That Nets pick in the Kyrie Irving trade gives the Cavs a crucial LeBron James insurance policy


The best-case scenario for the Cavaliers is for the Nets to be awarded the No. 1 overall pick in the 2018 draft. (Kathy Willens/Associated Press)

Normally, it’s difficult to get back close to equal value for a talent like Kyrie Irving, a four-time all-star and one-time NBA champion.
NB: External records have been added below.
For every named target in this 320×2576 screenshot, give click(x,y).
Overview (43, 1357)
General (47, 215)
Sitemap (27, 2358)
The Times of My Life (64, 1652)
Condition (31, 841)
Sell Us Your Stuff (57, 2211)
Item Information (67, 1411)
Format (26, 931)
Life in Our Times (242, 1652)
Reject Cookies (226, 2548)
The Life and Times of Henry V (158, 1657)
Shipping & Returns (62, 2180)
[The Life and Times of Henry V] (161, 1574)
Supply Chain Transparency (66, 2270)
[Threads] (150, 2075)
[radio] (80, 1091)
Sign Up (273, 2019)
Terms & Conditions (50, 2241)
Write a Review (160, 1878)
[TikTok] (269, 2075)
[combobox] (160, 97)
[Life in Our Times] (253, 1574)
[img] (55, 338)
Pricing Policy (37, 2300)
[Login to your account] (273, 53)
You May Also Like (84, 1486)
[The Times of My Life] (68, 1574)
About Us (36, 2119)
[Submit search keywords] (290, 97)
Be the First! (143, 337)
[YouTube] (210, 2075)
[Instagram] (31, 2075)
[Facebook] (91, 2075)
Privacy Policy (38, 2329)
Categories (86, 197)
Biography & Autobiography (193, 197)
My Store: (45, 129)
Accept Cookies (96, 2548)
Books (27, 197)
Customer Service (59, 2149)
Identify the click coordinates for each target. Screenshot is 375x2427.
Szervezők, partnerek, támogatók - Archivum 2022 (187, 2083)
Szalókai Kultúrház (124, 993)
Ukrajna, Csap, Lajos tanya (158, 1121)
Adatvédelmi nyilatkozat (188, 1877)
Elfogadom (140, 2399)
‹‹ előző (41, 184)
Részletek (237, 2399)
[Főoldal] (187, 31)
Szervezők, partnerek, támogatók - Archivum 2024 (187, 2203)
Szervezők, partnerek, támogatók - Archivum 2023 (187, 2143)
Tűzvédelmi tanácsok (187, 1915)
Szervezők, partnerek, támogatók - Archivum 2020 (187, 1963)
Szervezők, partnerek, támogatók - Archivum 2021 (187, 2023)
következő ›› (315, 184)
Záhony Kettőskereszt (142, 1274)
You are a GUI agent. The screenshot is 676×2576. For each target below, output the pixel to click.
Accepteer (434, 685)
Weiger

But in this week’s trade with the Boston Celtics, Cleveland’s front office managed to acquire not only players that will help the Cavaliers remain competitive in the East this season, but a critical future asset: the Brooklyn Nets’ 2018 unprotected first-round pick.

By pushing for the inclusion of the pick, the Cavaliers are betting that the Nets will be one of the worst teams in the NBA next season. If so, they can use that pick to either entice James to stay, by perhaps dangling the draft choice in a trade for a star veteran, or to rebuild if The King decides to leave.

The best-case scenario for Cleveland is Brooklyn winning the No. 1 overall pick in the 2018 draft. To maximize those odds, the Nets have to post the worst record in the NBA, which they just did last season.

The Nets, winners of only 20 games last season, should be a better team in 2017-18. They acquired D’Angelo Russell, the No. 2 overall pick in 2015, and Timofey Mozgov from the Los Angeles Lakers in exchange for Brook Lopez; selected 6-foot-10, 235-pound center Jarrett Allen from Texas in the first round of the draft; acquired Allen Crabbe from the Portland Trail Blazers, DeMarre Carroll from the Toronto Raptors and re-signed veteran point guard Jeremy Lin.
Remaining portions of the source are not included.